It seems as though when you become pregnant, anyone and everyone will have something to say to you. I’m not sure what it is about seeing an expectant mama that makes all of those people with unsolicited advice, horror stories, or opinions on if you’re having a boy or a girl depending on how you’re carrying come out of the woodwork, but it never fails. Many people I have run into have been very well-meaning, no matter how off-the-wall their advice has been. But I have also had the strangest comments and questions thrown my way, and I cannot wrap my head around how the speaker has decided it’s alright to say such a thing. I’m sure most of you moms can relate.
Here are a few gems that I have heard so far during this pregnancy — feel free to chime in in the comments with your own stories of comments, questions and “advice” you received during your pregnancy!
“Wow, you look like you’re going to pop, and you still have three months left!”
….yes. Thank you for bringing more attention to the fact that I am huge. I don’t think there is one pregnant woman on earth, no matter if they are 26 weeks or 42 weeks who wants to hear that they look like they are on the brink of exploding. It’s safe to say this is up there as one of the top things to NEVER utter to a mom-to-be. Safe comments: “You look beautiful!” “You are glowing!” “What a cute baby bump!” Etc.
“Was it planned?”
…what!? I’m not sure how that is considered an appropriate topic for small-talk, but yet, I was asked this very question. Yes, my baby was planned, but it sure as heck is none of your business! And if it wasn’t…so what?
“You’re so small, you should be careful about how much weight you put on.”

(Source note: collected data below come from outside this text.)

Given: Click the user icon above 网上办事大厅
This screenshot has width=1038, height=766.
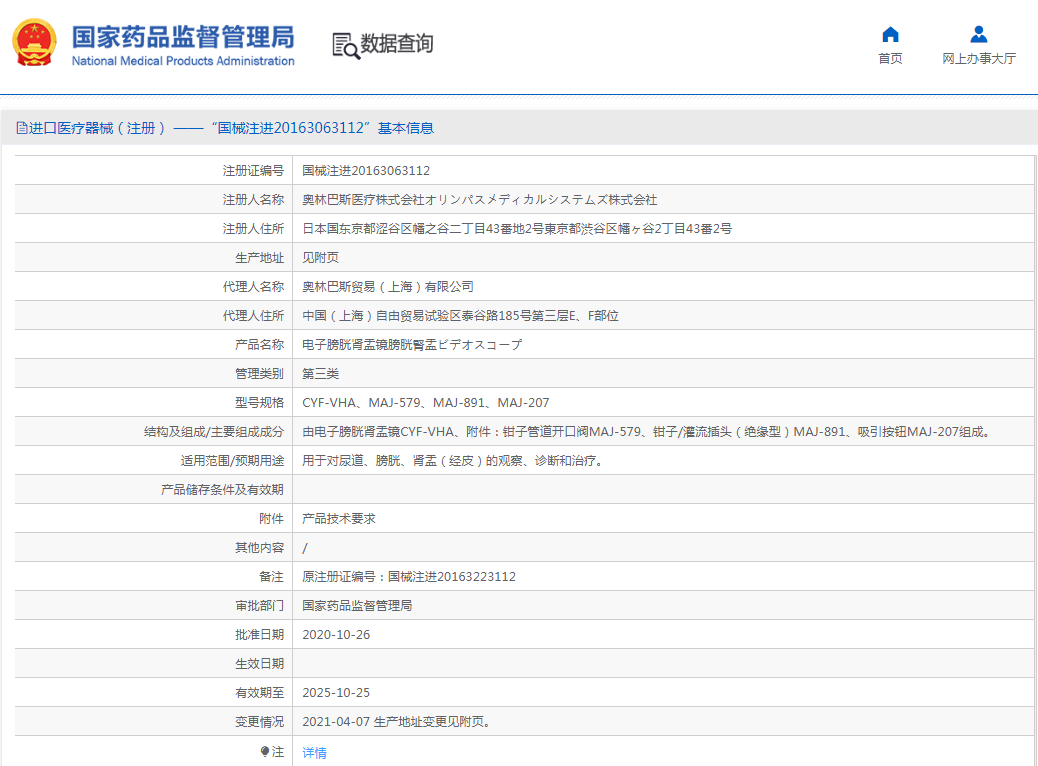Looking at the screenshot, I should (978, 34).
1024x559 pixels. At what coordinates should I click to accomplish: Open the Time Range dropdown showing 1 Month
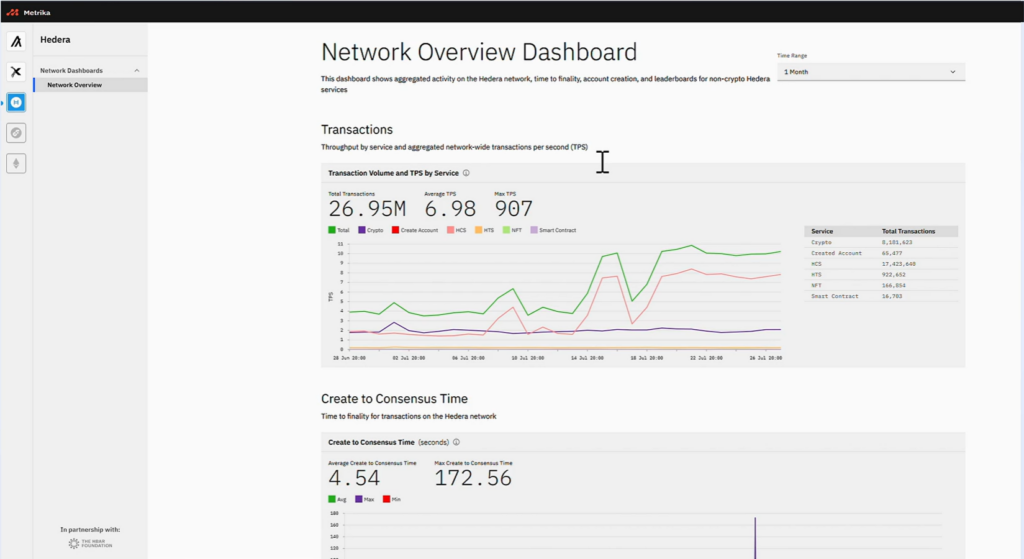point(870,72)
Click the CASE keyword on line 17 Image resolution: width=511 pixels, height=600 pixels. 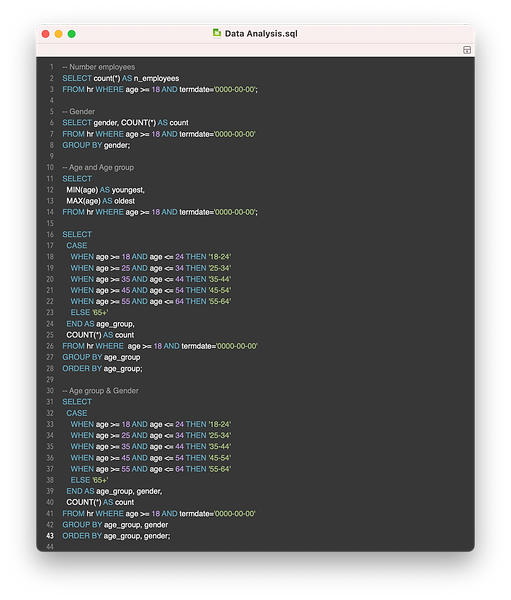pos(77,246)
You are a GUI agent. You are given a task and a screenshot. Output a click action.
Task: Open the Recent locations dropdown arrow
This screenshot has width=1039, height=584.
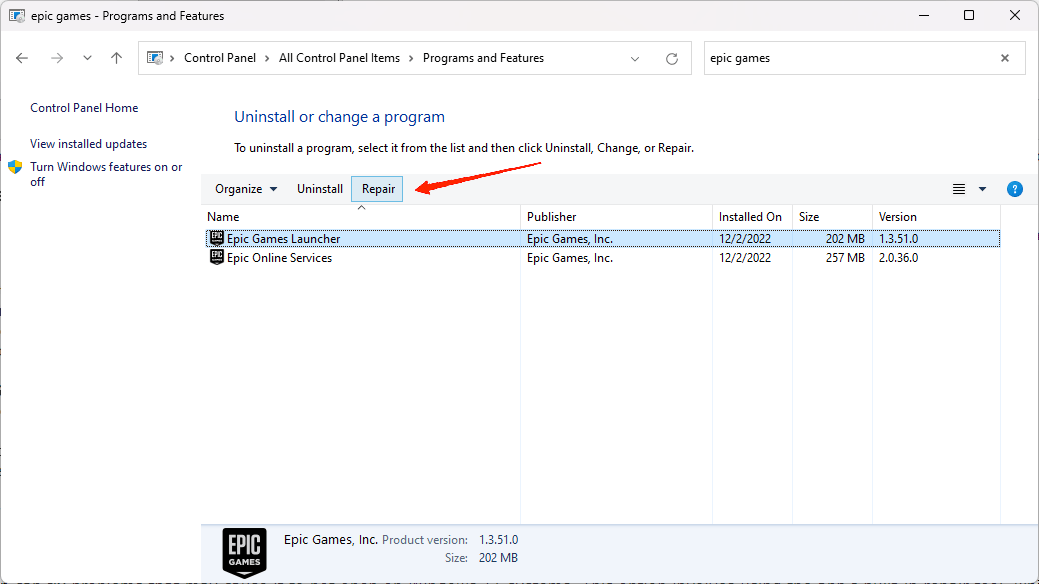(x=88, y=58)
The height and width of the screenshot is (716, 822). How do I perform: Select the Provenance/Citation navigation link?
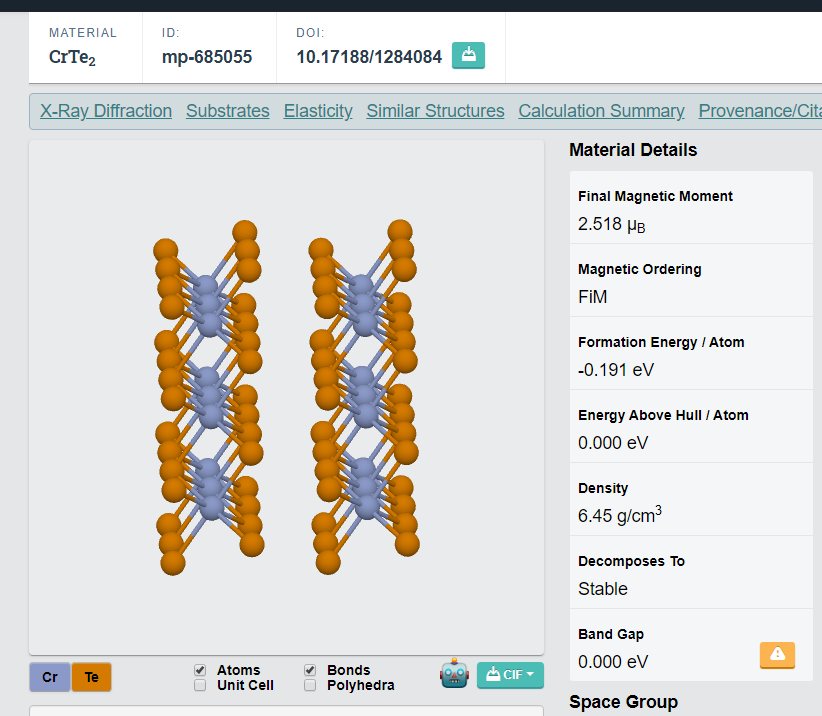click(x=759, y=111)
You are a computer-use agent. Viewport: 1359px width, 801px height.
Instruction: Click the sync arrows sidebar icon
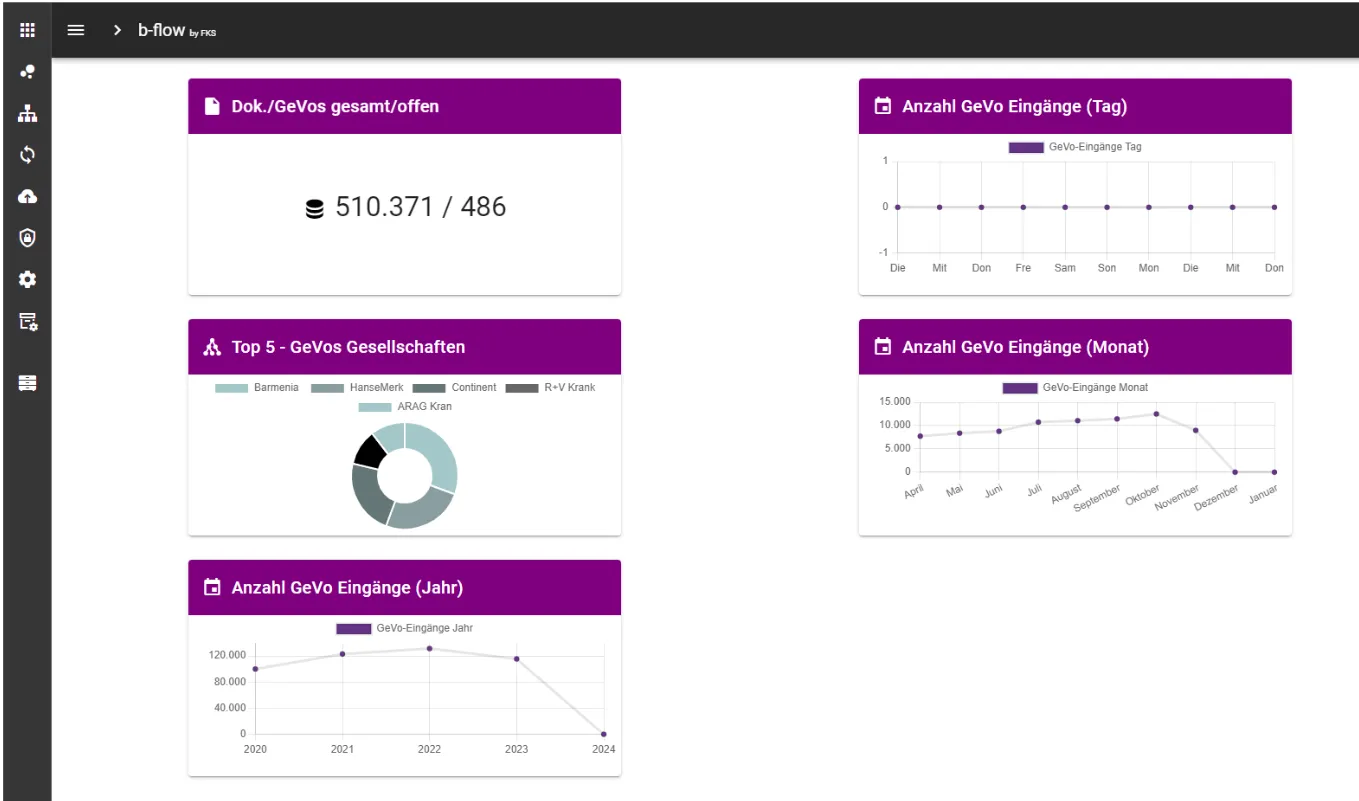(27, 155)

Again. Not really a safe topic unless you’re my mom or my doctor. No pregnant lady wants to be harassed about her weight gain, and especially from acquaintances or strangers. Just because a woman is pregnant, does not mean conversation is a free-for-all about her changing body.
“Are you sure there’s only one in there?”
This is along the same lines as “wow, you look like you’re going to pop!” I do not enjoy being told that I look like I’m carrying twelve babies, and even moms who ARE carrying twelve babies probably don’t want to be told that. The best bet is to forget about commenting on how big the pregnant woman you are talking to has gotten, and move on to a safer subject. Or use one of my safe comments and talk about how great she looks. Much better idea.
“If you have another girl, you’ll have to try for a boy next time!”
No. No I will not. Just because I may have two children of the same sex does not make my family less complete than a family with a boy and a girl. I also know (and my husband sure does as well) that two children is the maximum amount of kids for us. Every family knows when they are complete — we know that two is our number. So whether baby #2 is a girl or a boy, we will be done. If I know a pregnant woman who is expecting another girl or another boy and already has one, I always make sure to comment about how their baby will be a great addition to their family. Not that it’s too bad they’re not having the opposite sex.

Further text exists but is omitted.